Ich denke an Diana Berg, eine liebe Freundin, die ich vor sechs Jahren in ihrem Club in Mariupol kennenlernen durfte, als sie dort mein Konzert veranstaltete. Ich habe neulich auf Facebook gesehen, dass sie in Kanada aufgetreten ist und schreibe sie an mit der Bitte, mir ein paar ihrer Gedanken als Audionachricht zu schicken. Diana meldet sich sofort zurück – sie ist gerade aus Montreal nach Berlin gekommen, in einigen Tagen geht es weiter in die Ukraine.

Ich lade sie zu mir ein. Wir essen Kuchen und trinken Kaffee auf dem Balkon, sie zeigt mir Fotos und Videos aus Kanada. Sie konnte sich dort endlich entspannen. „So eine Erleichterung, zu spüren, dass dich hier keine Rakete plötzlich töten kann!“, sagt sie und lacht.

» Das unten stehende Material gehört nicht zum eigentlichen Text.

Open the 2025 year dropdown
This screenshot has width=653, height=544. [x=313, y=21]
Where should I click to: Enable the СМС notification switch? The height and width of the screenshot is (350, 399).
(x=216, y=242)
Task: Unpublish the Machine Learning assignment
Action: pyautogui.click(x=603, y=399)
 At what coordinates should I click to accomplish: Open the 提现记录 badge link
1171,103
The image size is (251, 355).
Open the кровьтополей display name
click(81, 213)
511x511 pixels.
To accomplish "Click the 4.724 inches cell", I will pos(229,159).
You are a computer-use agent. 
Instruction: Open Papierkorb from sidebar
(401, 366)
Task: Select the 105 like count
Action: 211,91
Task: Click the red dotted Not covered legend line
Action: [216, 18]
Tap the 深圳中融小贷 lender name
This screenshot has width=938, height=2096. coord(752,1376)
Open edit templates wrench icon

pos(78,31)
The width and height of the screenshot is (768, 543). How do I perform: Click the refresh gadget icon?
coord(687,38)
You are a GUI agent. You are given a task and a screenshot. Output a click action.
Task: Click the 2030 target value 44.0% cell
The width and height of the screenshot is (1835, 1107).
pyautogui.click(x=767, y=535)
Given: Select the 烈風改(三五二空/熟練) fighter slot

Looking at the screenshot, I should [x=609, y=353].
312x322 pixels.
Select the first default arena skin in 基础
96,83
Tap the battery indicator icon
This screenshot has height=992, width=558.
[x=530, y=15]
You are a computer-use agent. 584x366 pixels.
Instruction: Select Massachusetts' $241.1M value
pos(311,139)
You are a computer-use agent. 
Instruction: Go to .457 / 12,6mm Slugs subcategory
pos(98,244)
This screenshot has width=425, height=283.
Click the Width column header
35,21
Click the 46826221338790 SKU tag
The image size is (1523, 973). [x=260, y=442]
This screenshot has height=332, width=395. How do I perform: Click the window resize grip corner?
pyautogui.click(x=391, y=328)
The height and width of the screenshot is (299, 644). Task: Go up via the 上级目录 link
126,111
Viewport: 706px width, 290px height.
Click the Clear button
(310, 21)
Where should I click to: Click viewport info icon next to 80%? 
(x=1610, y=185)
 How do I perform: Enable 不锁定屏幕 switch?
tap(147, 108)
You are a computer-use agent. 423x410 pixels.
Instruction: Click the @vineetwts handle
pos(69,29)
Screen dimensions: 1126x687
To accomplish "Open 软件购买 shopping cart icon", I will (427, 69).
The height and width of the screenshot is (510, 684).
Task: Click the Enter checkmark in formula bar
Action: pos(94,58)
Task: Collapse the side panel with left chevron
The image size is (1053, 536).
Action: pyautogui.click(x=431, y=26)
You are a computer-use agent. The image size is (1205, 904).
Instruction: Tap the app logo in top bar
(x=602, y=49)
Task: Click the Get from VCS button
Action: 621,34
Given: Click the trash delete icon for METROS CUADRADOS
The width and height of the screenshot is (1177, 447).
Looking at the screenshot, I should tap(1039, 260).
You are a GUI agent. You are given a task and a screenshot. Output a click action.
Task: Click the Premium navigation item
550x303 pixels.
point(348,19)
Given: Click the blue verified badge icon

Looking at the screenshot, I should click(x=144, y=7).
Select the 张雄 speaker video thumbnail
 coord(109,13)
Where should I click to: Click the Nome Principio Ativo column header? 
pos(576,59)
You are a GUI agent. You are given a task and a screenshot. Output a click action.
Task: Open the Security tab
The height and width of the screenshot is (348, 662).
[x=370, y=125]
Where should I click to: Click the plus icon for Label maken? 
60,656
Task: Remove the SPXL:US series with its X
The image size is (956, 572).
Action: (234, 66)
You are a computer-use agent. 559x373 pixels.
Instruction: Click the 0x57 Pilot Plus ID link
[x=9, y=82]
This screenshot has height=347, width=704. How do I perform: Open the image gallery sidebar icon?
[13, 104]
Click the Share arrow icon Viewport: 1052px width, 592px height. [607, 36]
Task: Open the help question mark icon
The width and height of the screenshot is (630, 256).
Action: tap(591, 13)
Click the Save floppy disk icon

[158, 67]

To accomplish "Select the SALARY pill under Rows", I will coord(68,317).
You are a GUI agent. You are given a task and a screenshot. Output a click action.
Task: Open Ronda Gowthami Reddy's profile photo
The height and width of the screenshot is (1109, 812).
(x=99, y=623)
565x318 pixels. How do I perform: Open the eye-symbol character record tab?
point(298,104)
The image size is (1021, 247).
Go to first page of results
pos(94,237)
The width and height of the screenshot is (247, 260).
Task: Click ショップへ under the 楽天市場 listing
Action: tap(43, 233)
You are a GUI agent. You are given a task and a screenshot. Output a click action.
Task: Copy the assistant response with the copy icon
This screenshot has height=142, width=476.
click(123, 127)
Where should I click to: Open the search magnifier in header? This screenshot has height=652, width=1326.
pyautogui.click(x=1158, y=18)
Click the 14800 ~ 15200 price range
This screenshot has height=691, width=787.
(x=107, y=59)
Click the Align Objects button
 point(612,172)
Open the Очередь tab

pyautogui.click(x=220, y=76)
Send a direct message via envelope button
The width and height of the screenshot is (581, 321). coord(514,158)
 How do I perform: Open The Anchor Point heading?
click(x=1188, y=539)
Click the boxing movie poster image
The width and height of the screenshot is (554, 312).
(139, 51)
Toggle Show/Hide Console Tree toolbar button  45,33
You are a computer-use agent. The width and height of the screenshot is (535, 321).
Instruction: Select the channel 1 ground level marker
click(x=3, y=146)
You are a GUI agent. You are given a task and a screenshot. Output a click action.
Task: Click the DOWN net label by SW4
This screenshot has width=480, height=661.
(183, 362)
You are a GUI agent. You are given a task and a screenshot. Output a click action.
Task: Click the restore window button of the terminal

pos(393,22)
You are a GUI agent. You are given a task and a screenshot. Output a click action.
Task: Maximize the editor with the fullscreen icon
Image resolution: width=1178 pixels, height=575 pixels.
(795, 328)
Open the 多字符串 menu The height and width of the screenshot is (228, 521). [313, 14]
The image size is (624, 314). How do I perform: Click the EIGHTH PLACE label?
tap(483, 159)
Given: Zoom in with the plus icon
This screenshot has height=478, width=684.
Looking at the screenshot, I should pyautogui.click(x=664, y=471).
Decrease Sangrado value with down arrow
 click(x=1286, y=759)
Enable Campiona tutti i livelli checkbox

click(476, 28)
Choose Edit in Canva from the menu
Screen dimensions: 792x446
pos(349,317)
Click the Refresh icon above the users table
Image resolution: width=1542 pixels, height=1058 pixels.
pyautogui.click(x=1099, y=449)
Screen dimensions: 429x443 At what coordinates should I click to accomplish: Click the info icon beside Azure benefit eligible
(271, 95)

Wir gehen ins Musikzimmer um aufzunehmen. „Ich habe mein Zuhause bereits zweimal verloren,“ sagt Diana ins Mikro. „Einmal Donetsk, jetzt auch Mariupol. Alles, was mir geblieben ist, sind die Schlüssel von meinen beiden Wohnungen und die Erinnerungen. Mein Leben wurde wieder zerstört, ich muss von Null anfangen und ich habe Angst, denn ich weiß, dass jedes Zuhause vernichtet werden kann“. Mir fällt auf, dass ich das Mikro nicht ganz richtig eingestellt habe, aber ich traue mich nicht, sie zu bitten, den Text zu wiederholen.